El Tao
¿Qué es el Tao?
Tao ha sido traducido como camino o enseñanza. Como lo dice Lao Tsé, autor del Tao Te Ching, el Tao no puede ser explicado por medio de la palabra, sólo puede ser conocido a través de la experiencia.
Según las enseñanzas del Tao Te Ching, el Tao es la fuente de todas las cosas, el principio último existente antes del Cielo y de la Tierra. Sin nombre, es invisible y no puede ser comprendido según las modalidades perceptivas normales. Carece de confines y no puede extinguirse, mas la existencia de todas las cosas depende de ello; es la madre de todas las cosas; es lo que hace que todo surja y sin embargo no actúa.
Su poder (te) es lo que todo fenómeno recibe del Tao y es lo que hace que sea lo que es.
El corazón del Tao
La calidad de nuestra energía interna es tan importante para la salud y desarrollo espiritual como la cantidad. En esencia, nuestras cualidades espirituales son nuestros atributos positivos, lo que los taoístas llaman virtudes. Nuestras virtudes tienen la naturaleza de la sabiduría y el amor; reflejan nuestra interdependencia con el Tao, con la naturaleza, con todo lo vivo y con las diferentes partes de nuestro propio cuerpo.
Las virtudes son las energías puras de nuestros órganos. Surgen cuando todo nuestro organismo está vibrando a una frecuencia más elevada de la ordinaria. Nutriendo las emociones positivas que surgen de cada órgano y mezclándolas en el caldero, esta variedad de altas frecuencias es transformada en la llamada perla de compasión. Circulamos esta perla por todos los canales para elevar el nivel vibratorio del sistema completo de energía. Con práctica regular, se produce un cambio gradual de conciencia y un cambio cualitativo en nuestras relaciones con los demás, con nosotros mismos, con nuestro planeta y con todos los seres.
Taoísmo
En sentido puro, el significado del “seguir el Tao”, posteriormente llamado taoísmo, incluye un amplio espectro de la búsqueda del conocimiento. Los seguidores del Tao fueron los herederos de diversas fuentes del más antiguo conocimiento: los chamanes que sabían cómo alterar la conciencia; los curanderos que estudiaban la propiedades de las plantas y los minerales; los adivinos que estudiaban el clima, las estrellas, los animales y el equilibrio del ambiente como un todo.

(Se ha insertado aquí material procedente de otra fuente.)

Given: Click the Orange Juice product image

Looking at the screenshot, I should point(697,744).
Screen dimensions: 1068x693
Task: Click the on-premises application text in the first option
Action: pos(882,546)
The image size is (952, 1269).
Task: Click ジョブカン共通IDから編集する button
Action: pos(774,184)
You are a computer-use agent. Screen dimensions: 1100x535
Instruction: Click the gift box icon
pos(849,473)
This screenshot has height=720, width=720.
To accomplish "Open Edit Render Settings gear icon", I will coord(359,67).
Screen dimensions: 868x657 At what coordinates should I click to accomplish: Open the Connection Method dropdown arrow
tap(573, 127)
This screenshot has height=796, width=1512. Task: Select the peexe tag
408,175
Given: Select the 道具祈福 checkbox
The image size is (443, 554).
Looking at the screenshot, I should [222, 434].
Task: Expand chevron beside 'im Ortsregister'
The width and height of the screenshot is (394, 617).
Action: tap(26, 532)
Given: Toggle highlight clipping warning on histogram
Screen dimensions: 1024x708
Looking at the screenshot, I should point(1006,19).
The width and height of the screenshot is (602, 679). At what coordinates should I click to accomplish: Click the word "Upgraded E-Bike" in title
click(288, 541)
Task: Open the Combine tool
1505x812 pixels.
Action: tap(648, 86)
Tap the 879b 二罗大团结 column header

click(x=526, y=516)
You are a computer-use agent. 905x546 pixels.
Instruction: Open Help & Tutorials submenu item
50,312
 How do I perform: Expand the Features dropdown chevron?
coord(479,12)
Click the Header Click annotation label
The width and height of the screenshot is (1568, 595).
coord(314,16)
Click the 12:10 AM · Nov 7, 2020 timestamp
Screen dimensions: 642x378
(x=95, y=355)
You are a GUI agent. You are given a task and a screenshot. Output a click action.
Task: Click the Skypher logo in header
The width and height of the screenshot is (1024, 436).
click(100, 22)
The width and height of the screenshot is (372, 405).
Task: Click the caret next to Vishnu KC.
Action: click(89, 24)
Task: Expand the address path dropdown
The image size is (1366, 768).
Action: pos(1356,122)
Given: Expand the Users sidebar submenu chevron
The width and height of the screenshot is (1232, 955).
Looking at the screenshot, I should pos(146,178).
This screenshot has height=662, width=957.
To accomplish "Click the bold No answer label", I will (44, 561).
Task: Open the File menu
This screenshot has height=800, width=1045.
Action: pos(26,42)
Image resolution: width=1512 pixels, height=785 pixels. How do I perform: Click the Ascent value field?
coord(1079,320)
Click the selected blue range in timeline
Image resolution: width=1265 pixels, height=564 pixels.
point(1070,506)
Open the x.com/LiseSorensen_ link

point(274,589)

Las enseñanzas taoístas básicas tienen que ver con el vivir en armonía con la fuerza vital para alcanzar la salud, sabiduría y longevidad. No se puede comprender plenamente el Tao pues está más allá de lo que la sociedad moderna acepta como “racional”. Sin embargo, a través del entrenamiento y desarrollo de la conciencia uno puede experimentar el Camino de manera intuitiva, fluyendo con su poder en la vida cotidiana.
Los taoístas practican la meditación para favorecer la salud y la longevidad y para alcanzar el más alto grado del proceso espiritual: la unión con el Tao. En su primera fase, la práctica es utilizada para aquietar la mente, atenuar los deseos, equilibrar las emociones y para hacer circular la energía interna. En las fases más avanzadas, la meditación es usada para favorecer la reunión con el Tao.
La meditación taoísta requiere de empeño, paciencia y disciplina. Para obtener los beneficios físicos, mentales y espirituales es necesario acompañar la práctica de un estilo de vida y una actitud mental adecuados.